This stage of the process will allow students to get creative with the text, showing their understanding in a unique way.
Introduction: In this stage, I allow students to either illustrate with their own hand; to use copies, tracings, or computer-designed images; or to "commission" another student artist to aid them. I have found that it is important to stress the creative aspect over the level of talent; I'm looking for originality, not the next Rembrandt!
Text: Geoffrey Chaucer's Canterbury Tales
Difficulty: Difficult (I only do this with Honors students)
Applications: You could use any middle English text for the basis of this project.
After medieval students were able to understand Latin grammar and had a grasp of its basic vocabulary, they moved on to a study of figures of speech—including metaphors, similes, and so on. This kind of study would be taken up in the margins of a text. Images accompanying a text often participated in this commentary as well; sometimes these illuminations took the form of visual riddles, which, when solved, provided a pictorial representation of one of the text’s key messages.

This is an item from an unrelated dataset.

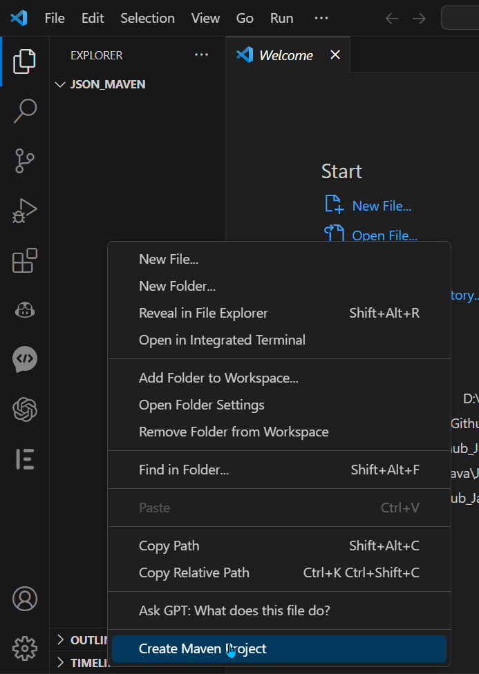
Task: Collapse the JSON_MAVEN folder section
Action: click(60, 84)
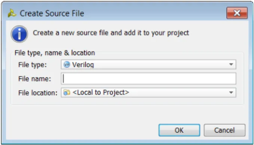Click the "File type, name & location" group heading
Image resolution: width=254 pixels, height=145 pixels.
tap(55, 53)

For part two of this assignment, provide your excerpt with the following:
1) A marginal commentary that explains figures of speech in your stanza. Example: His berd as any sowe or fox was reed,
The beard is as broad as a spade, so one might draw a
face with a gardening spade in place of the beard itself.
Otherwise, you might just explain the metaphor in words.
2) An illustration (or illustrations) of some kind: a drawing of your own or an image cut out from a magazine—or anything else you can think of. The illustration(s) should bring out, elaborate on, or comment on some aspect of the text. (This might be an illustration of the character being described, but it does not have to be.)
When you hand in your marginal commentary and illustrations, the text will be passed on to another one of your classmates for the final layer of glossing.